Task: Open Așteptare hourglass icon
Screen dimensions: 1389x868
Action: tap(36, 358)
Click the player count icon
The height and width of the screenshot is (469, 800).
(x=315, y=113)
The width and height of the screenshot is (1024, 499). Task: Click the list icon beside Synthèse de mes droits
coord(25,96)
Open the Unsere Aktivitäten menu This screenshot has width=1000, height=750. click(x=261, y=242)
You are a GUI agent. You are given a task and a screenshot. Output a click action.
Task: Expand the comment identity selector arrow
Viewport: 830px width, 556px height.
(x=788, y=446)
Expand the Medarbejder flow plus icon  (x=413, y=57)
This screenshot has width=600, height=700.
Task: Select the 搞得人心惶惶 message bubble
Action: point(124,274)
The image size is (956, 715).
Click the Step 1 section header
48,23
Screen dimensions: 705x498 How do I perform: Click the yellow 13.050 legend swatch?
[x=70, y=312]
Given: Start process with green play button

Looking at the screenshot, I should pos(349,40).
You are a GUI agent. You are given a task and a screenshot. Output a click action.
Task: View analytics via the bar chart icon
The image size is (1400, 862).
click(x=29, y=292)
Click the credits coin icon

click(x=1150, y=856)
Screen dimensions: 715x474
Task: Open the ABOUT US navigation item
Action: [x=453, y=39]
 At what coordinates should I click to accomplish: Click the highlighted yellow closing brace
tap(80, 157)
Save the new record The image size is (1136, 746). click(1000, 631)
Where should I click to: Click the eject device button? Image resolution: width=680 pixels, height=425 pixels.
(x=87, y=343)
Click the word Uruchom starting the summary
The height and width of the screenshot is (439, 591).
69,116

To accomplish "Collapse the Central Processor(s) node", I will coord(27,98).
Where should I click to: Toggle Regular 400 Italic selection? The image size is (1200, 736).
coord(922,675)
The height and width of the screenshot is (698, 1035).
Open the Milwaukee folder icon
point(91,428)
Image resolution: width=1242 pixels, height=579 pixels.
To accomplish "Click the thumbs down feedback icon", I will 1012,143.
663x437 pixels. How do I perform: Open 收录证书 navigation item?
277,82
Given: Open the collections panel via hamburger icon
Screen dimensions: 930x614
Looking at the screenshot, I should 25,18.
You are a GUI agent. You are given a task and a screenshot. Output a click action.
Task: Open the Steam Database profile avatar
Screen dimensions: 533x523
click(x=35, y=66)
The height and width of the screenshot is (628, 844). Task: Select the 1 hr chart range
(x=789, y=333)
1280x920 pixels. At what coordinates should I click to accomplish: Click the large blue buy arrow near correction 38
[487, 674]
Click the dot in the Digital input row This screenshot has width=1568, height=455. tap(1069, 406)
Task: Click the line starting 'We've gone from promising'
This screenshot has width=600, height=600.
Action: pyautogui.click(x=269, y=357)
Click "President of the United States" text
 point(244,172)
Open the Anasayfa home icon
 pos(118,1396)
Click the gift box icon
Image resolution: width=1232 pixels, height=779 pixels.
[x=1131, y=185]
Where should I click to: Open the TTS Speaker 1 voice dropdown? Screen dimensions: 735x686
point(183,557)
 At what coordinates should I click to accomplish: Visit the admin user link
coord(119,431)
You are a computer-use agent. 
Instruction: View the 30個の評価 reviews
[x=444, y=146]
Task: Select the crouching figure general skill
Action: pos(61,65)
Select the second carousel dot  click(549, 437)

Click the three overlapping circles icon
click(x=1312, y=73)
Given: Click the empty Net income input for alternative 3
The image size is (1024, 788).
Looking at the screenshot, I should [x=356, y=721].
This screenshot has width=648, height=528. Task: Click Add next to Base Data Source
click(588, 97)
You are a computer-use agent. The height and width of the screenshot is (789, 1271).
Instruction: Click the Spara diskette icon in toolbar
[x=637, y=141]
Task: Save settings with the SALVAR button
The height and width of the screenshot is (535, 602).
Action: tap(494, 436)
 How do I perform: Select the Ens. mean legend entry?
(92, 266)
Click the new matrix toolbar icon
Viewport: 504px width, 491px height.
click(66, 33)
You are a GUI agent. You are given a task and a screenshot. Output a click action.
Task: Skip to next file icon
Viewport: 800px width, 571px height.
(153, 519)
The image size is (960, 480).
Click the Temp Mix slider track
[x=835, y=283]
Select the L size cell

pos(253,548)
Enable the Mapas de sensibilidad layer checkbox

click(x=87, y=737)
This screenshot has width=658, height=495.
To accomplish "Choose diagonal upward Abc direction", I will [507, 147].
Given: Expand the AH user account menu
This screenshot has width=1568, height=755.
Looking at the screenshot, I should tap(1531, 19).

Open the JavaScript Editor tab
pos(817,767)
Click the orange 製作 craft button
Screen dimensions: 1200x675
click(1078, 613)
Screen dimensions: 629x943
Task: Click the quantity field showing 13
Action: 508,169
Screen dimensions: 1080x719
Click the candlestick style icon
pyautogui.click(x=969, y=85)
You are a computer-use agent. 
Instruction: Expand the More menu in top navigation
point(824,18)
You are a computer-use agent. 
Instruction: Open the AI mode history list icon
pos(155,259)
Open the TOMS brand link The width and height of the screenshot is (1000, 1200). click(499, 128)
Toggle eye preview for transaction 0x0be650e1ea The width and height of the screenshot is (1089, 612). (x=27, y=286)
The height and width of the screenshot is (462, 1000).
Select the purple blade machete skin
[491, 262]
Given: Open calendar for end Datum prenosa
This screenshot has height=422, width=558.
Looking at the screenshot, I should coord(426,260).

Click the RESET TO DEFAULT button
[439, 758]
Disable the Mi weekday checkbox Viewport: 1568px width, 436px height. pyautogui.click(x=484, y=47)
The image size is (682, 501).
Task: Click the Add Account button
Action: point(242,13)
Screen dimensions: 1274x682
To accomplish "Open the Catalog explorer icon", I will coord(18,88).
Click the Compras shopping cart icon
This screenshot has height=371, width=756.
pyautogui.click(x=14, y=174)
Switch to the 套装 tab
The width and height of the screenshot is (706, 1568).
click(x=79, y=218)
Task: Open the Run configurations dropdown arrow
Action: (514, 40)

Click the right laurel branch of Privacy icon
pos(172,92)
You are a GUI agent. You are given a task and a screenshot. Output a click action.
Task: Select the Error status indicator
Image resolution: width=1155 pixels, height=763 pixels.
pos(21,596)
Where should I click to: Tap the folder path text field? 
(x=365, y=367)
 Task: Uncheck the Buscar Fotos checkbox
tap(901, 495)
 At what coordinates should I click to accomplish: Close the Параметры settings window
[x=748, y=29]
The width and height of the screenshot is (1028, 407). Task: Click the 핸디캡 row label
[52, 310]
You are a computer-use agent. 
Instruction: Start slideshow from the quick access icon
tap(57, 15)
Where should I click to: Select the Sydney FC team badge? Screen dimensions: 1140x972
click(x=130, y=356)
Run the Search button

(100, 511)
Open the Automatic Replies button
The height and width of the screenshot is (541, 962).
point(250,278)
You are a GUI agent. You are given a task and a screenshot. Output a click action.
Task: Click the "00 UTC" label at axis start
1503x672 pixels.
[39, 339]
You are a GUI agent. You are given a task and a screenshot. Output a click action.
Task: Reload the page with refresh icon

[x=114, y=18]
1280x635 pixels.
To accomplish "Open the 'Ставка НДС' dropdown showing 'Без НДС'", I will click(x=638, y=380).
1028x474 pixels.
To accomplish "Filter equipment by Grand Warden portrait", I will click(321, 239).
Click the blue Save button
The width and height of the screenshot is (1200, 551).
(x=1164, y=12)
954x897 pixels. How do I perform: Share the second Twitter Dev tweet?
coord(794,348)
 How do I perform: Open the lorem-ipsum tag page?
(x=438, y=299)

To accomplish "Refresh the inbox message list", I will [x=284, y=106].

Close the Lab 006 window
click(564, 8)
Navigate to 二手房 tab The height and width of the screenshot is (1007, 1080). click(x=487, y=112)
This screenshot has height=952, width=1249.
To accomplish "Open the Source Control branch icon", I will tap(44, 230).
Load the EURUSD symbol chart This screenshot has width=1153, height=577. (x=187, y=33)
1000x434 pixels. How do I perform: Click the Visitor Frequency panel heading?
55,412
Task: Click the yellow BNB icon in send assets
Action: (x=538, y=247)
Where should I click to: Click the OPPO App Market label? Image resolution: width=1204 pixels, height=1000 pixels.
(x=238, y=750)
.....
• Goal of the exercise:
Search the records for the string "starting", and copy every line that holds it.

• Reply to the task:
Click the word Uruchom starting the summary
Task: Click the line starting 'We've gone from promising'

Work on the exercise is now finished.